電解ニッケルに比較して優れた耐食性を示し、中~高リンタイプの無電解Niめっき皮膜はクロムめっきに代わるめっきプロセスとして期待されています。
皮膜の耐食性をさらに向上させるため強い錯化剤の使用や合金化する手法がありますが、析出速度や皮膜組成の問題があり、実用化には至っていません。
そこで弊社では同一のめっき膜組成が連続して得られ、中リンと同程度の析出速度をもつ高耐食性の無電解Niめっき液「クオルニック」を開発しました。
参考文献
1) 電気鍍金研究会編;無電解めっき, p.59 (日刊工業新聞社, 1994)
サンプル作製方法及び評価方法
Table 1に標準使用条件を示します。
評価用サンプルは、鉄のハルセル板を用いました。
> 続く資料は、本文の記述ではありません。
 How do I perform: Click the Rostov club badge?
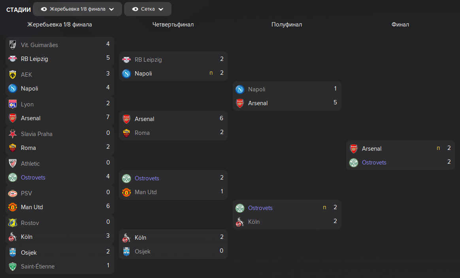pos(13,223)

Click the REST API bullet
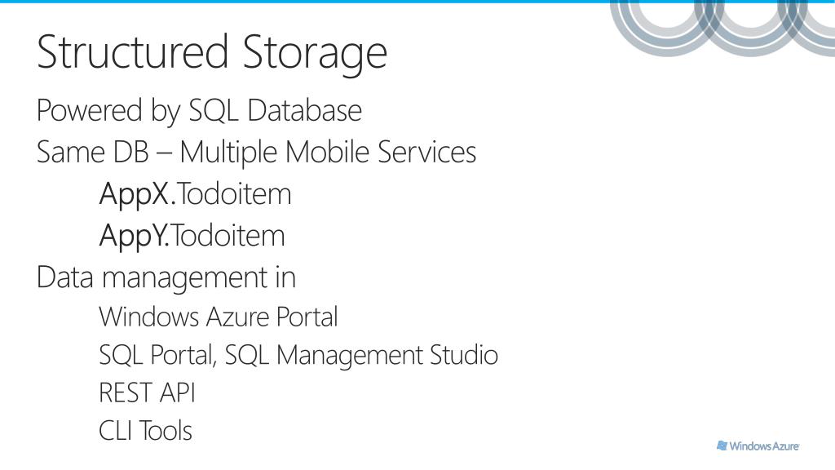147,392
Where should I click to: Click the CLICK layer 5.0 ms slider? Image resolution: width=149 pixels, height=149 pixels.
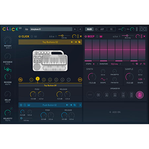point(64,35)
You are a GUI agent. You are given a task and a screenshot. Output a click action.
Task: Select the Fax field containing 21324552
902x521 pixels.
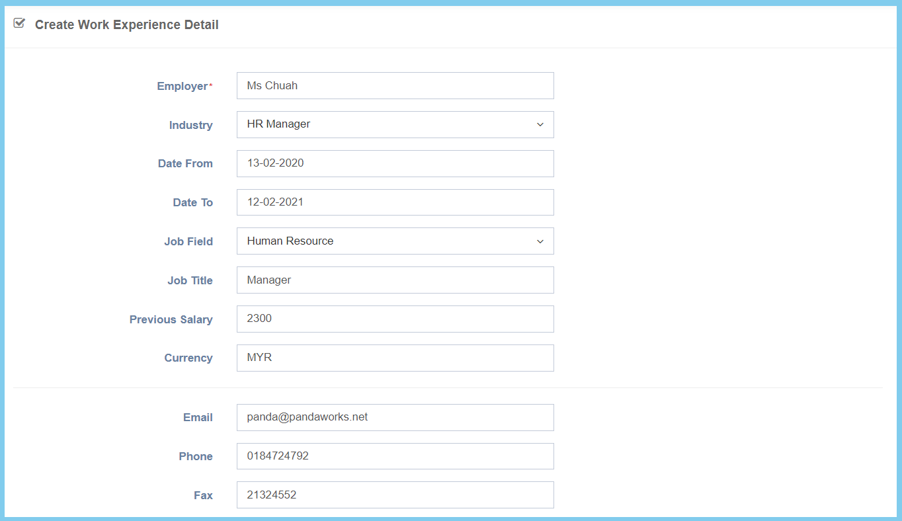click(x=395, y=495)
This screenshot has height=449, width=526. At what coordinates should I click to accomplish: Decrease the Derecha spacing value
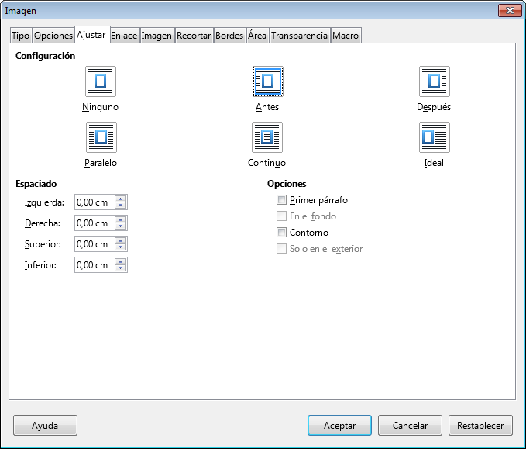[120, 226]
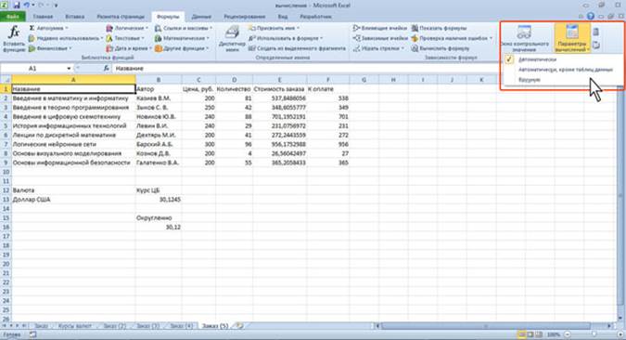Click Define Name (Присвоить имя)
This screenshot has width=626, height=340.
click(x=274, y=28)
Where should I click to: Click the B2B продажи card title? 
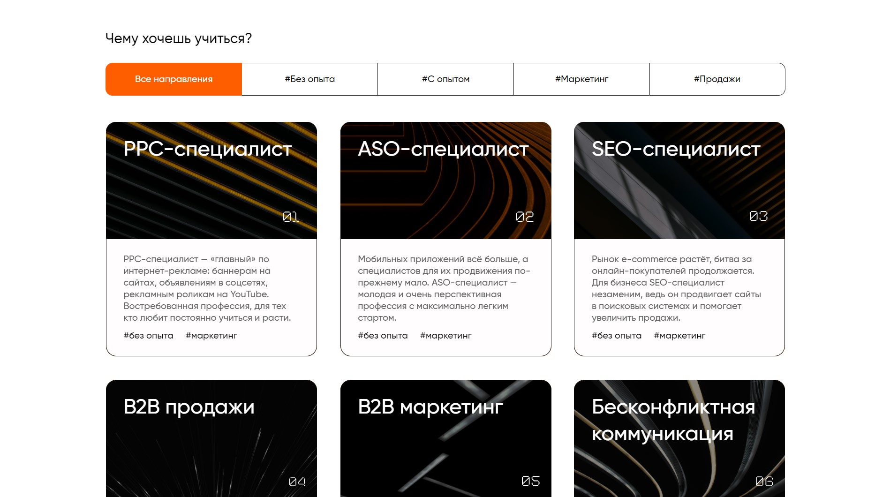[189, 407]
Fig. 1に示す工程で無電解Niめっきを10μm施しました。
耐食性試験は硝酸溶液浸漬法として30%の硝酸溶液中における自然溶解量の経時変化を測定しました。
また、CASS試験はJIS規格;H8502に従って96時間実施しました。比較のため市販の高リンのめっき皮膜についても同様の試験を行いました。
めっき温度変化によるNiめっき皮膜特性
Fig. 2にめっき温度を80~95℃の範囲で変化させた場合の無電解Ni-Pめっき皮膜特性を示します。
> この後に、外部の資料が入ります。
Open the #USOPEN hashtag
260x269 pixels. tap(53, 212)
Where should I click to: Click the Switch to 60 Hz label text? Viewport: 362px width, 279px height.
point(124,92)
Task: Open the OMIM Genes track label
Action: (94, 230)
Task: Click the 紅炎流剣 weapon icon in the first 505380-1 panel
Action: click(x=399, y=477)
Fig. 2よりめっき温度90℃以上では10 μm/hr以上の速い析出速度をもつことがわかりました。
表面SEM写真
Fig. 3に表面SEM写真を示します。
Fig. 3より「クオルニック」の皮膜表面は一般的な無電解Niめっき皮膜に比べて微小孔が少ないことがわかりました。
耐食性試験結果
Fig. 4に10分間30%硝酸溶液に浸漬した時の無電解Niめっき皮膜の溶解量を示します。
クオルニックの溶解量は一般的な無電解Niめっきの1/3以下であり、良好な耐食性を示すことが確認できました。
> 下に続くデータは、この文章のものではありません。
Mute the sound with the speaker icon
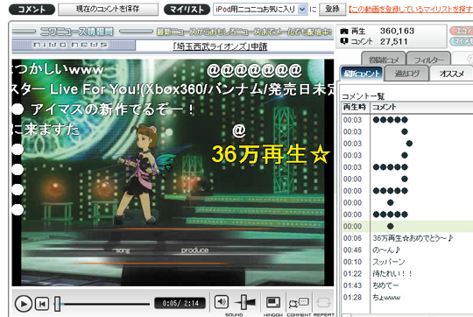 [221, 301]
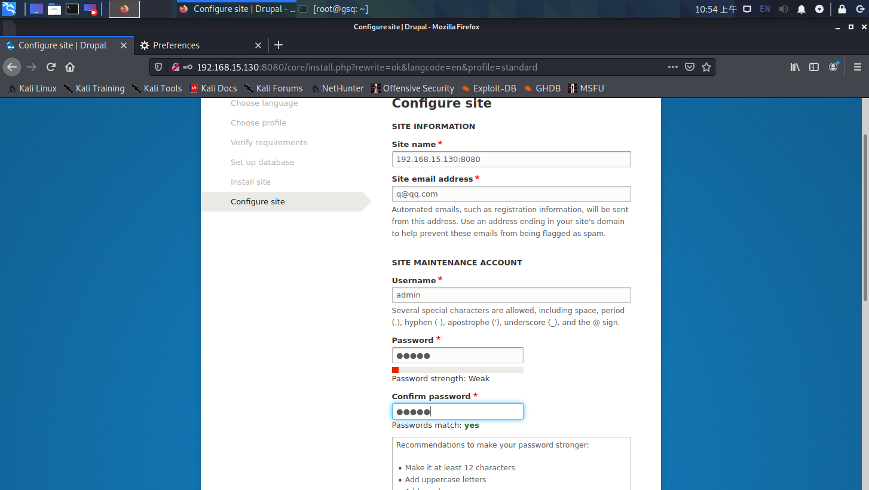Open the EN keyboard layout selector
This screenshot has width=869, height=490.
764,9
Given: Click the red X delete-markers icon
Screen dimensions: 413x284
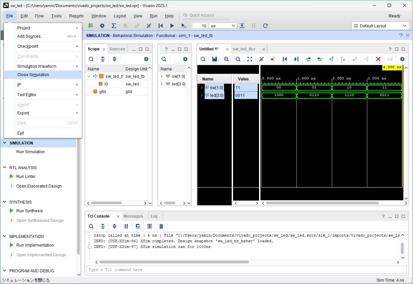Looking at the screenshot, I should [x=378, y=59].
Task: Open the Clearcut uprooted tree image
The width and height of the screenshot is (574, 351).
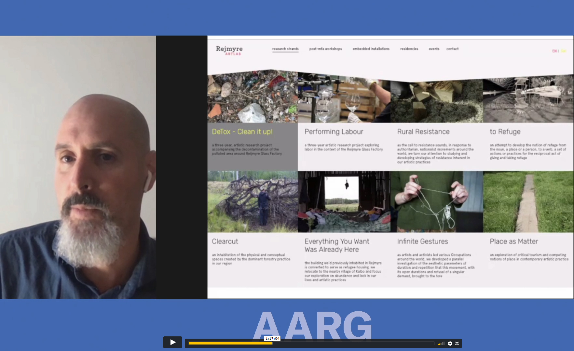Action: (253, 202)
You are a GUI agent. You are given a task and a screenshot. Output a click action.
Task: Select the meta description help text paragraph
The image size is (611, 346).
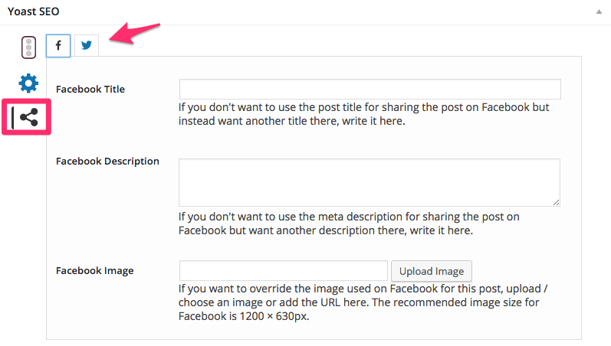(349, 224)
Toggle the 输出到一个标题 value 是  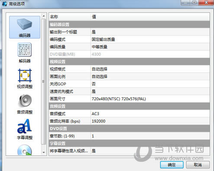pyautogui.click(x=150, y=32)
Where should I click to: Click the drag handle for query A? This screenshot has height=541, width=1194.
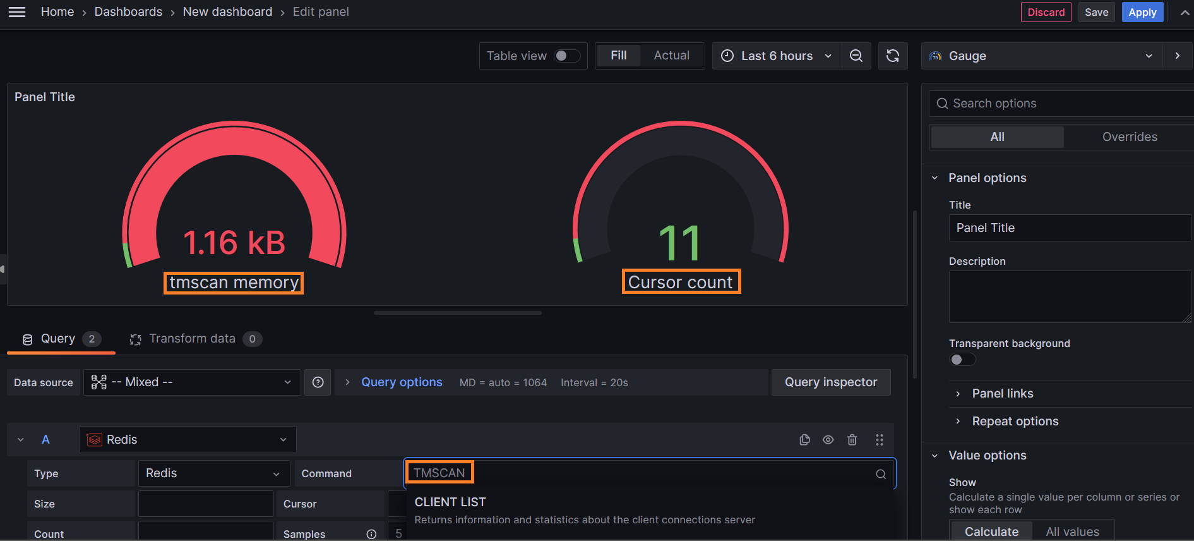coord(880,440)
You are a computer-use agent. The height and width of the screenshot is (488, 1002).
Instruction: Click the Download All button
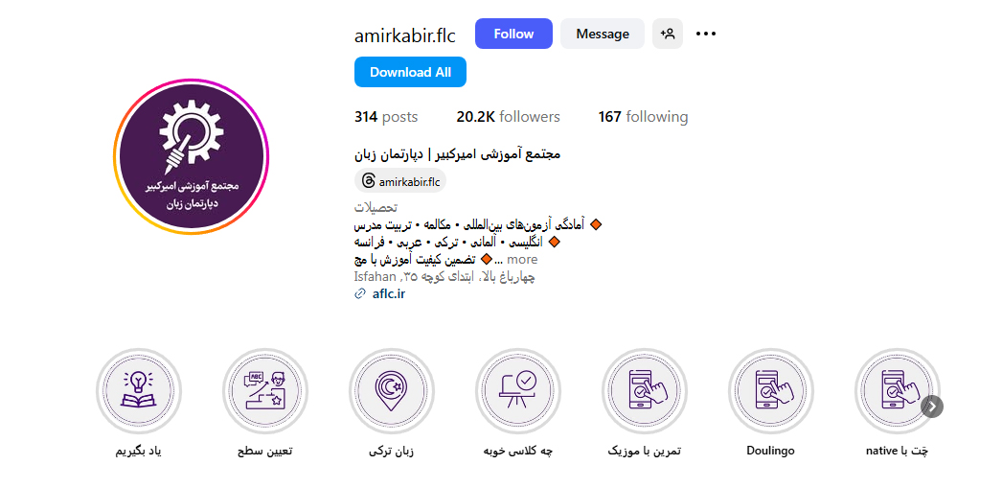coord(410,72)
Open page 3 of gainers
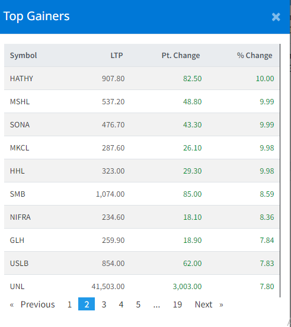The width and height of the screenshot is (291, 327). click(104, 304)
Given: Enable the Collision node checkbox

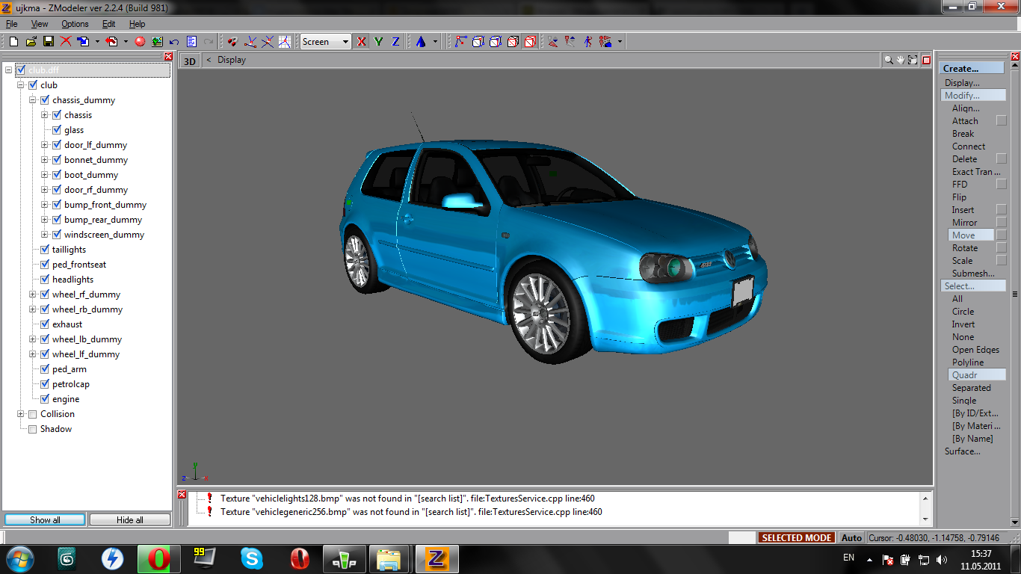Looking at the screenshot, I should 33,414.
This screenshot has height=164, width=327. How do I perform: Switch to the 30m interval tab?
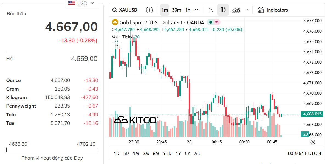(x=176, y=10)
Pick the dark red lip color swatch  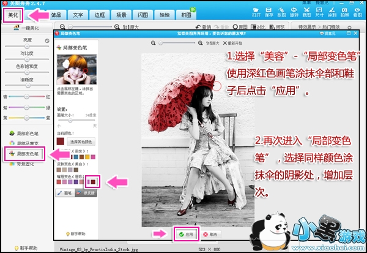click(x=94, y=181)
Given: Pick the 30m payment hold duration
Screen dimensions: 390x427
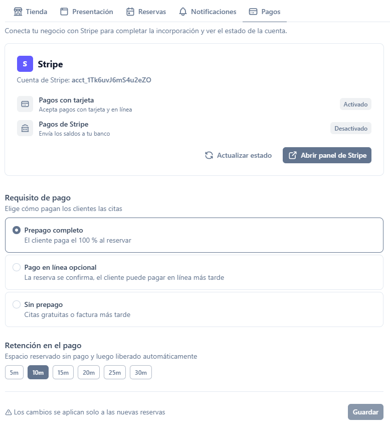Looking at the screenshot, I should click(x=141, y=372).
また、その耐食性は3ターン経過後も低下しないことがわかりました。
Table 2にCASS試験後の皮膜写真を示します。
一般的な無電解Niめっきは顕著な赤錆の発生が見られました。
表面光沢があることから高い耐食性をもつ皮膜であることがわかりました。
また、その耐食性が1ターン経過後も維持することが確認できました
まとめ
高耐食性無電解Niめっき「クオルニック」の析出皮膜は耐食性、耐薬品性に優れていることが確認できました。
また、「クオルニック」は析出性が良好で耐食性の良い皮膜が連続して得られることが確認できました。